Partisan №58
LE TRIOMPHE ÉLECTORAL DE SYRIZA EN GRÈCE

Est-ce la fin des mesures d’austérité?

La victoire remportée par la «Coalition de gauche radicale» (Syriza) aux élections législatives du 25 janvier en Grèce a été accueillie avec soulagement, voire enthousiasme, par bien des gens qui s’opposent aux mesures d’austérité des gouvernements capitalistes ici même au Canada. Il est toutefois certain que cet enthousiasme fera bientôt place à la déception, sinon à la colère.

La Grèce est certainement l’un des pays, sinon LE pays, où ce qu’on qualifie de «mesures d’austérité» a été appliqué avec le plus de rigueur depuis la crise de 2008-2009. Les masses populaires en ont souffert à tous points de vue, alors que leurs dirigeants ont appliqué l’un après l’autre la totalité des plans de redressement exigés par la Banque centrale européenne et le Fonds monétaire international, qui n’ont cessé de menacer de «mettre le pays en faillite». Aujourd’hui, le taux de chômage officiel dépasse les 25%, et ils sont presque autant (23%) à se retrouver dans des conditions d’extrême pauvreté.

C’est aussi en Grèce où la résistance aux mesures de crise s’est fait entendre le plus fortement; elle n’a cessé de se déployer, dans les rues, empruntant des formes qui ont sérieusement ébranlé les institutions de la bourgeoisie grecque. Qu’un parti ait été élu en promettant de mettre fin aux mesures d’austérité est une conséquence directe de la force et de l’ampleur de ce mouvement, que les institutions étatiques et les partis traditionnels n’ont jamais réussi à écraser, ni même à contrôler.

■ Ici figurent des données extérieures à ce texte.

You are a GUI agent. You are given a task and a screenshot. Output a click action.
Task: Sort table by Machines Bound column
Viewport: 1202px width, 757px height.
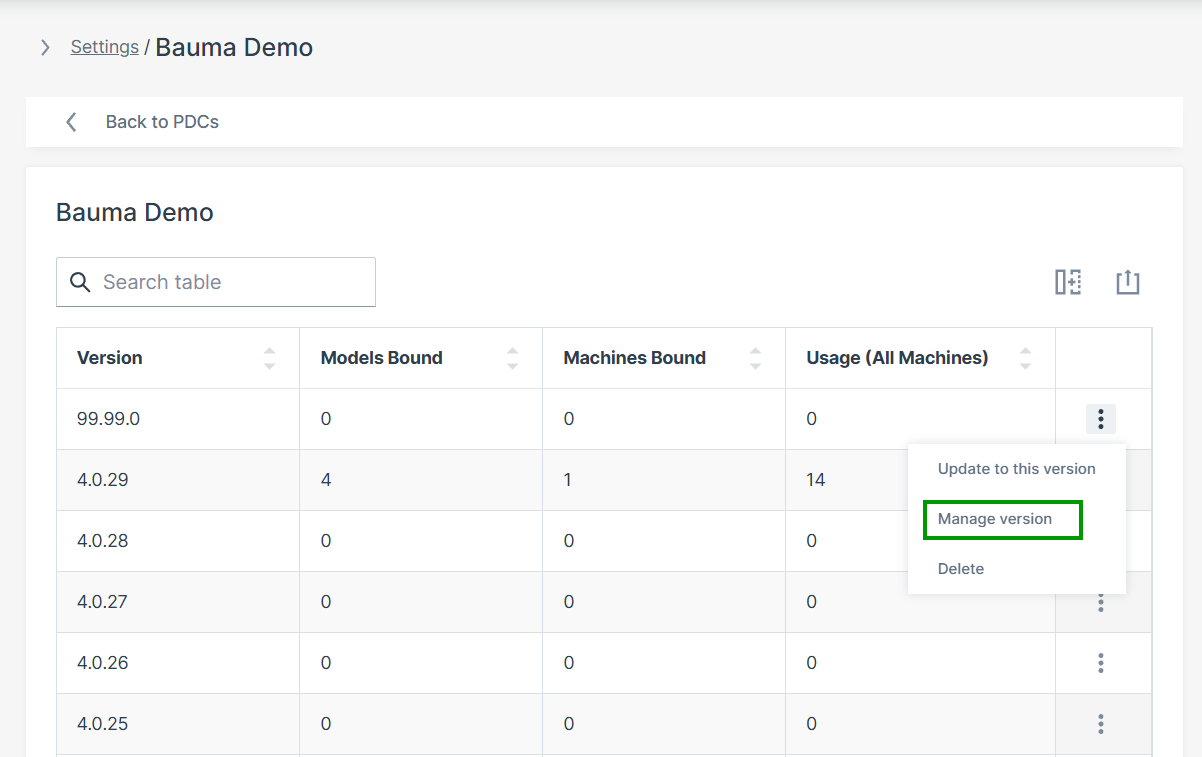(755, 358)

Il y aura, vraisemblablement, des ajustements, qui allègeront les souffrances de la population. Le nouveau premier ministre, Alexis Tsipras, s’est engagé à mettre en place un certain nombre de mesures qui iront en ce sens et à ne pas appliquer les plus récentes conditions exigées par le FMI et la BCE, auprès desquels il s’est toutefois engagé à continuer à rembourser l’immense dette contractée par l’État grec, dont il espère pouvoir renégocier les conditions.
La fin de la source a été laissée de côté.